### INPUT:
— Start —

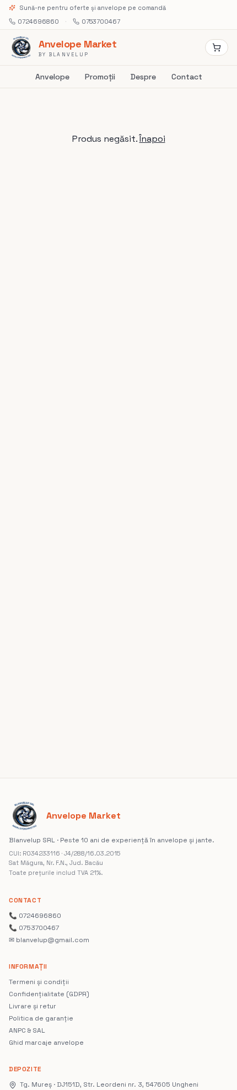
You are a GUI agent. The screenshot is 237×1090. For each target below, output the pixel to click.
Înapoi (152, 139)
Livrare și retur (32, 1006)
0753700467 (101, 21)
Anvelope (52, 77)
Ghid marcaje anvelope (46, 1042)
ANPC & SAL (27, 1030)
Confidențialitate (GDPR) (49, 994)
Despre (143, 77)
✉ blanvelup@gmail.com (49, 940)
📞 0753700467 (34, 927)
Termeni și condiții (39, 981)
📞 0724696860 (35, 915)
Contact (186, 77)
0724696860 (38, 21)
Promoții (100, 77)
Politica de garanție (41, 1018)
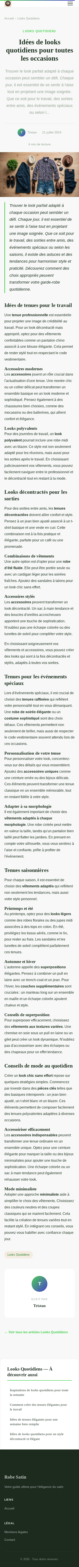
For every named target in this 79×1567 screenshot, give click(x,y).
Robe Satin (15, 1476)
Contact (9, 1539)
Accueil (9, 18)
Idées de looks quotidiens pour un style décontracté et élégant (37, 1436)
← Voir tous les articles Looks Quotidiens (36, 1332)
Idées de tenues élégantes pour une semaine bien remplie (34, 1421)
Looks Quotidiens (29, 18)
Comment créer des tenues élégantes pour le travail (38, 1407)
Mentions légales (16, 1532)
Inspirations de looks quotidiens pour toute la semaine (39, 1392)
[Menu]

— End —

### GIVEN PROBLEM:
Arrange every line of the listing above as a Markdown table with two columns, "Row" for the row number and "Text" for the line, leaving out any blank lines. Leave the pictures out of the answer.

### SOLUTION FOR THIS PROBLEM:
| Row | Text |
|---|---|
| 1 | You are a GUI agent. The screenshot is 237×1090. For each target below, output the pixel to click. |
| 2 | Înapoi (152, 139) |
| 3 | Livrare și retur (32, 1006) |
| 4 | 0753700467 (101, 21) |
| 5 | Anvelope (52, 77) |
| 6 | Ghid marcaje anvelope (46, 1042) |
| 7 | ANPC & SAL (27, 1030) |
| 8 | Confidențialitate (GDPR) (49, 994) |
| 9 | Despre (143, 77) |
| 10 | ✉ blanvelup@gmail.com (49, 940) |
| 11 | 📞 0753700467 (34, 927) |
| 12 | Termeni și condiții (39, 981) |
| 13 | 📞 0724696860 (35, 915) |
| 14 | Contact (186, 77) |
| 15 | 0724696860 (38, 21) |
| 16 | Promoții (100, 77) |
| 17 | Politica de garanție (41, 1018) |
| 18 | For every named target in this 79×1567 screenshot, give click(x,y). |
| 19 | Robe Satin (15, 1476) |
| 20 | Contact (9, 1539) |
| 21 | Accueil (9, 18) |
| 22 | Idées de looks quotidiens pour un style décontracté et élégant (37, 1436) |
| 23 | ← Voir tous les articles Looks Quotidiens (36, 1332) |
| 24 | Idées de tenues élégantes pour une semaine bien remplie (34, 1421) |
| 25 | Looks Quotidiens (29, 18) |
| 26 | Comment créer des tenues élégantes pour le travail (38, 1407) |
| 27 | Mentions légales (16, 1532) |
| 28 | Inspirations de looks quotidiens pour toute la semaine (39, 1392) |
| 29 | [Menu] |